6. Implementation Considerations and System-Level Impact

Codebook and Cache Organization for Efficient Inference: Efficient inference with vector quantization, particularly on memory-constrained or bandwidth-limited hardware (e.g., CPUs, GPUs, edge devices), often requires careful cache and memory hierarchy design for codebook access. Hierarchical caching of sub-codebooks in registers, shared memory, and off-chip memory (with adaptive allocation based on access frequency) significantly reduces latency, as demonstrated in VQ-LLM, enabling vector quantization schemes to achieve throughput comparable to or better than element-wise quantization at similar bitwidths (2503.02236).
Decoding, Scalability, and Parallel Processing: In large-scale vector search, approximate decoding using pairwise additive sub-codebooks, fast pre-selection heuristics, and parallelized lookup/combination routines ensures that the representational gains of sub-codebooks do not incur prohibitive computational or memory cost (2501.03078).
Hardware Efficiency: Symmetric and structured sub-codebooks, such as those based on the E8 lattice for blockwise quantization or designed for efficient SIMD unpacking, enable high computational density and low dequantization overhead—key requirements for deploying quantized models in real-time applications (2402.04396, 2501.00032).

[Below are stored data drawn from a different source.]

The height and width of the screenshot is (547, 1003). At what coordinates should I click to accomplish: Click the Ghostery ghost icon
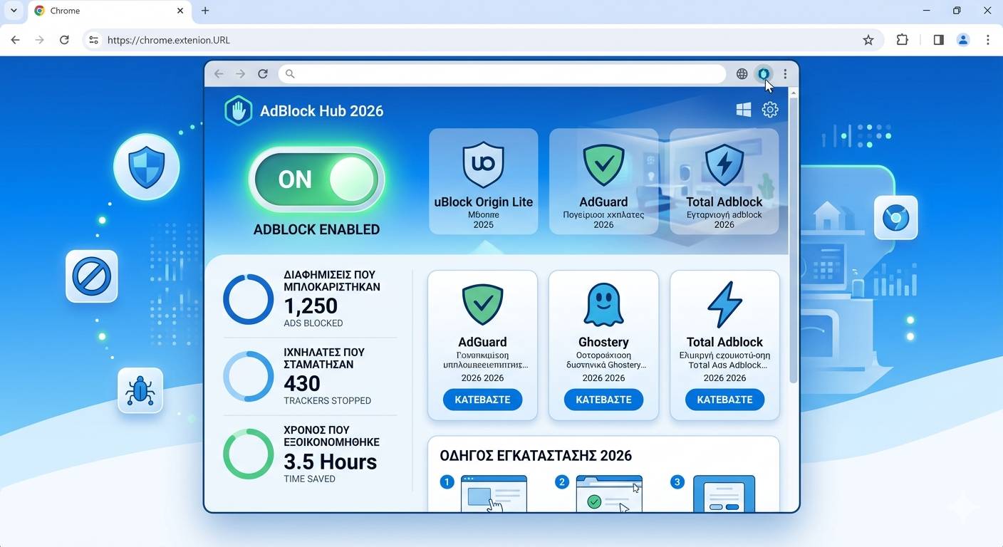[603, 305]
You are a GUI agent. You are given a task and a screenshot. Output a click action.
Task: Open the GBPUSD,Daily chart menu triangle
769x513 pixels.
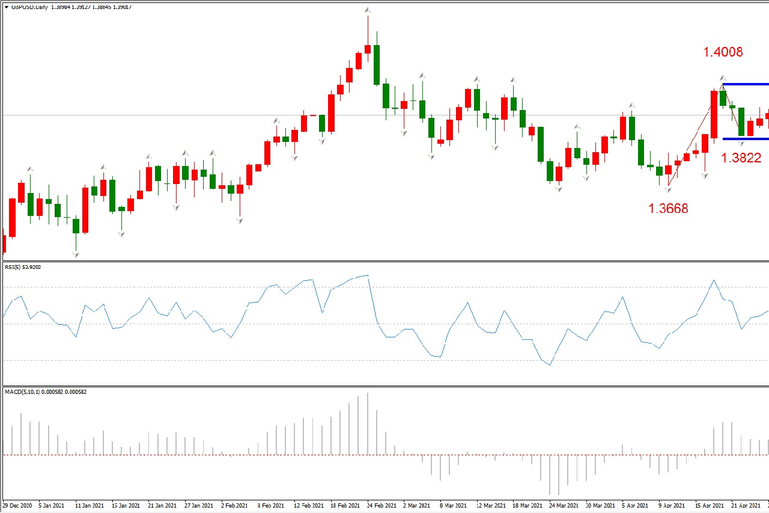coord(6,7)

7. Limitations, Trade-offs, and Future Directions

The use of sub-codebooks introduces several design considerations and trade-offs:

Overhead vs. Flexibility: Storing per-block or per-group sub-codebook selectors and scaling factors increases overhead, sometimes by ~0.5 bits per scalar, but is generally offset by marked improvements in quantization error and inference accuracy (2502.05376).
Scalability: Increasing the number of sub-codebooks enlarges the representational capacity and may ease optimization, but also increases parameter management complexity and necessitates careful hardware-aware tuning to retain throughput gains (2503.02236, 2507.07997).
Joint vs. Independent Modeling: Joint (e.g., pairwise) sub-codebook decoding better captures statistical dependencies but adds complexity in encoding/decoding; thus, practical systems strike a balance between speed and accuracy by selecting pre-selection or beam-search heuristics (2501.03078).

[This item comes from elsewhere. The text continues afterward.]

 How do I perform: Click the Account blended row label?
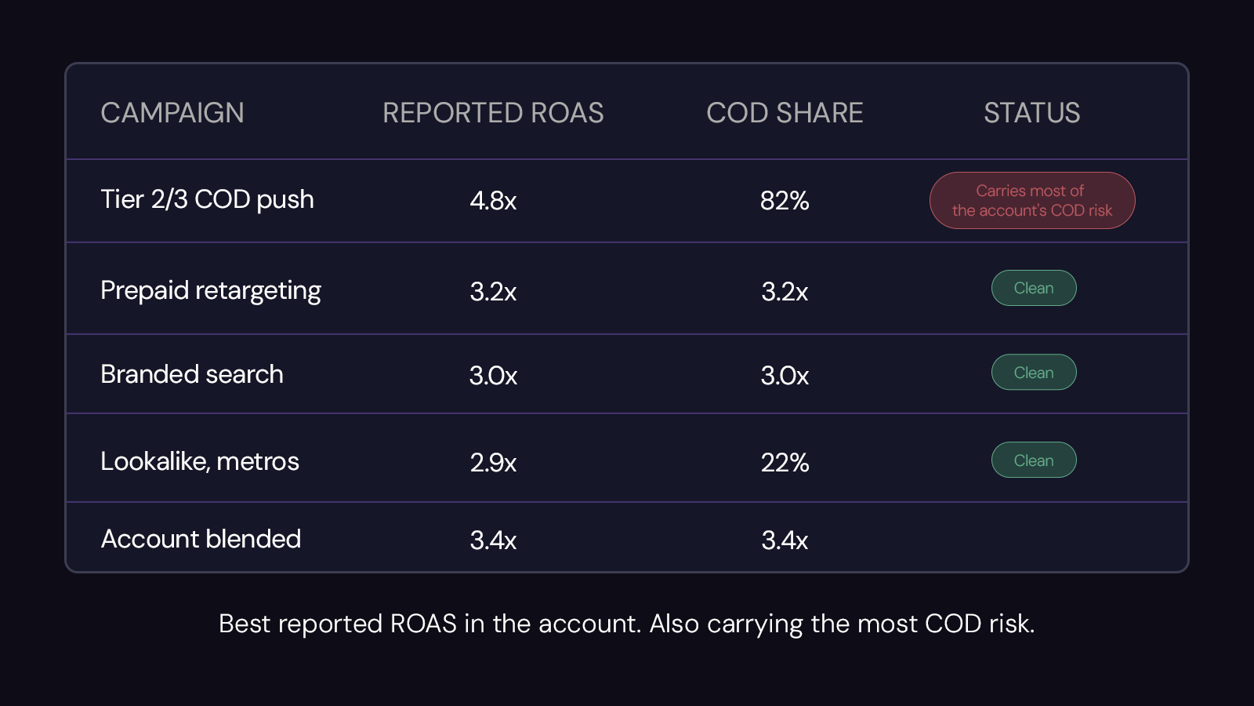pyautogui.click(x=201, y=539)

Future work will likely focus on adaptive partitioning strategies (potentially data-driven or neural network–controlled), dynamic codebook assignment, and domain-specific exploitation of multi-granular sub-codebook hierarchies. Such developments aim to further bridge the performance gap between discrete and continuous coding, maximize hardware and communication efficiency, and extend quantization theory and methodology to new data modalities and application domains.